Representative Lee said local pharmacies and pharmacists provide a valuable service to over 600,000 Kentuckians who depend on them to fill their prescriptions in a reliable and safe manner.
Senator Mongiardo asked if there any way that we can have some type of differential cost for those smaller pharmacies that we need in these small counties that do not have that much volume and they depend on this fee versus large corporations and chains that have high volume and are not affected by. Ms. Kustra said Michigan has a rate differential. Both their acquisition costs and dispensing fees have variables according to size of the company.
Senator Mongiardo asked how the reductions in fees to hospitals will impact hospitals especially the smaller hospitals in rural areas. Secretary Morgan said it is not a true reduction, but we did not give them their inflationary increase. In terms of maintaining the rates on the hospitals, we are reimbursing 84 percent of costs for inpatient and 100 percent for outpatient services.
Next, Secretary Morgan discussed the Medicaid budget. Our predicted expenditure shortfall for this fiscal year based on the June forecast is $197.6 million. In terms of the potential adjustment, $77.6 million, which gives us a revised both revenue and expenditure shortfall totaling over $325 million. Through the additional revenues brought about from the enhanced provider tax, the intergovnermental transfers, and our carry forward as a result of our management initiatives, we have $221.3 million to go towards that figure and with our cost containment initiatives of $90.3 million, which does not include any pharmacy savings in this figure, so our revised shortfall is $13.6 million for the Medicaid budget.
Secretary Morgan said going in to FY 2003, the Medicaid structural imbalance is $183 million. However, with the budget reduction of $50 million, we are going to have to add that to the structural imbalance resulting from the expenditure issue. So our revised structural imbalance, when we start our budget submission for FY 2003 and 2004 is $233 million.

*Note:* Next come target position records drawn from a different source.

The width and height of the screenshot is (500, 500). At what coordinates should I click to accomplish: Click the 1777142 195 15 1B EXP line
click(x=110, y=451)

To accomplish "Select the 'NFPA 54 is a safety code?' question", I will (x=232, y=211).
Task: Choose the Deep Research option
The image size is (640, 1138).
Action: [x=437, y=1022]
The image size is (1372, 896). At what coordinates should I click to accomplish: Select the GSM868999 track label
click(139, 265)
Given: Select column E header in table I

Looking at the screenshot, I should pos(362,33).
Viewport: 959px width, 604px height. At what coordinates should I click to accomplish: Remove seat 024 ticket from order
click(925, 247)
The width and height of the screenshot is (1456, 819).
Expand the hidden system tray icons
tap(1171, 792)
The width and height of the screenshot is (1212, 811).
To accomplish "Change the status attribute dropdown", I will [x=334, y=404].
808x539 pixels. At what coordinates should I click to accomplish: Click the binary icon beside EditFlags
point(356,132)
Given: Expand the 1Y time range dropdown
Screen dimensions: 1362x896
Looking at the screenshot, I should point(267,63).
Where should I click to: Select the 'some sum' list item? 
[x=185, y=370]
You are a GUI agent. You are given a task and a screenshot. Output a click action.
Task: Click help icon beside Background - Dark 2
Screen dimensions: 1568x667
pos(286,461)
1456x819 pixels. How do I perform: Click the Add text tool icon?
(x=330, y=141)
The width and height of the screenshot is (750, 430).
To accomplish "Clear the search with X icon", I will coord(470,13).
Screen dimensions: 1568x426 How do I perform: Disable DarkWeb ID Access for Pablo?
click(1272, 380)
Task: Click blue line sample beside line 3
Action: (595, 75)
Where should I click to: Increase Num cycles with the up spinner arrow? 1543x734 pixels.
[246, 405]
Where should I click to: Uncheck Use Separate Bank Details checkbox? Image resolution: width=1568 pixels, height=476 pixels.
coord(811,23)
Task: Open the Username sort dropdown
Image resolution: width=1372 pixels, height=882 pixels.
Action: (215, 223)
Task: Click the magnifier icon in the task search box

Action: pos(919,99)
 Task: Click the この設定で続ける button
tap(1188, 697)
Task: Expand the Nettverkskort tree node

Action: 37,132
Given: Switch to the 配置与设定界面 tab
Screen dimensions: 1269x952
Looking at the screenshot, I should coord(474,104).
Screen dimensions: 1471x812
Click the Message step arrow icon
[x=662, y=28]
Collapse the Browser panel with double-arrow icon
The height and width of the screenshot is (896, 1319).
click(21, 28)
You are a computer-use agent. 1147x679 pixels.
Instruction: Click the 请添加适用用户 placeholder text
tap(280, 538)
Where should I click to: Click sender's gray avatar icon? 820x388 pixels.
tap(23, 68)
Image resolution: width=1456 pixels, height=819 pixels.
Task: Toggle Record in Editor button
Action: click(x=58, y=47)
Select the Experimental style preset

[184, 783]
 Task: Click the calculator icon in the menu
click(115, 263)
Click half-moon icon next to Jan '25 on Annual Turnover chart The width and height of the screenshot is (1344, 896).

Secretary Morgan then discussed intergovernmental transfers (IGT). Thirty to forty states perform some type of IGT. The Federal government has already begun to limit and may eliminate IGTs. There are two very different types of IGTs: (1) a straight transfer between departments; and (2) transfers between local and state governments.
Representative Lee stated that he urges the committee to take a long hard look at the Medicaid base and urges the members of the General Assembly to not let our Medicaid base erode.
With no further business, the meeting adjourned at 4:00 p.m.
A cassette tape of the meeting in its entirety, and all meeting materials are available in the Legislative Research Commission library.